Illinois Claimed Unallowable Federal Reimbursement for Some Medicaid Physician-Administered Drugs
Why OIG Did This Review
For a covered outpatient drug to be eligible for Federal reimbursement under the Medicaid program's drug rebate requirements, manufacturers must pay rebates to the States for the drugs. However, prior OIG reviews found that States did not always invoice and collect all rebates due for drugs administered by physicians.
Our objective was to determine whether Illinois complied with Federal Medicaid requirements for invoicing manufacturers for rebates for physician-administered drugs.
How OIG Did This Review
Our review covered physician-administered drug claims that were paid by Illinois for the period October 1, 2015, through September 30, 2017.

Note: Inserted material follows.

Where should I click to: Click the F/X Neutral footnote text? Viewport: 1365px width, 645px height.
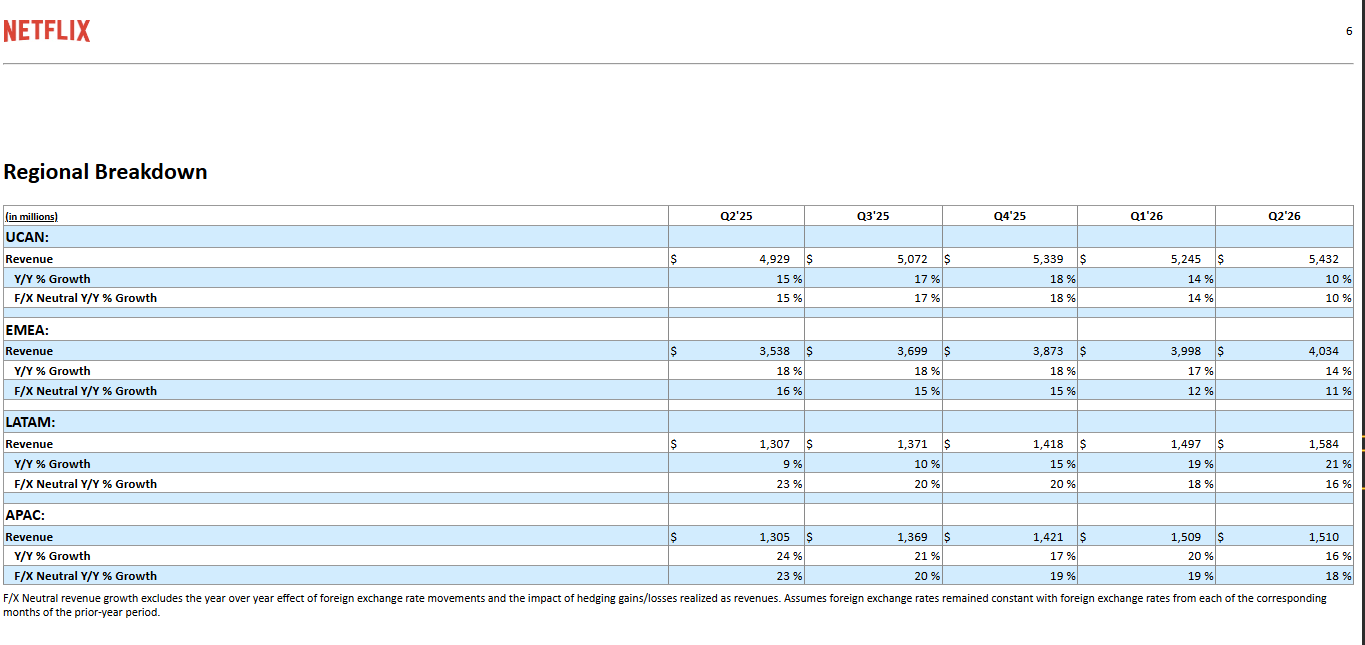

We used the Centers for Medicare & Medicaid Services (CMS) Medicaid Drug File and CMS's Medicare Part B crosswalk to identify single-source drug and multiple-source drugs. Additionally, we determined whether the National Drug Code (NDC) or Healthcare Common Procedure Coding System codes were published in CMS's top-20 multiple-source drug listing.
What OIG Found
Illinois did not always comply with Federal Medicaid requirements for invoicing manufacturers for rebates for physician-administered drugs. Illinois did not invoice manufacturers for rebates associated with $4.1 million (Federal share) in physician-administered drugs. Of this amount, $4.0 million was for single-source drugs, and $32,620 was for top-20 multiple-source drugs. Because Illinois' internal controls did not always ensure that it invoiced manufacturers to secure rebates, Illinois improperly claimed Federal reimbursement for these single-source drugs and top-20 multiple-source drugs.
Further, Illinois did not submit the drug utilization data necessary to secure rebates for other physician-administered drugs, totaling $258,640 (Federal share), that did not have NDCs or had invalid NDCs.
What OIG Recommends and Illinois Comments
We recommend that Illinois refund $4.1 million and work with CMS to determine the proper resolution of the $258,640 for the other drug claims in question.
We also made procedural recommendations.
In written comments on our draft report, Illinois concurred with our recommendations. Illinois stated that it will continue to work through the outstanding claims to determine those that can be invoiced and will work with CMS to determine the final dollar amount to be returned. Illinois said that it will review and create stronger internal controls to ensure that all eligible physician-administered drugs are invoiced for rebate.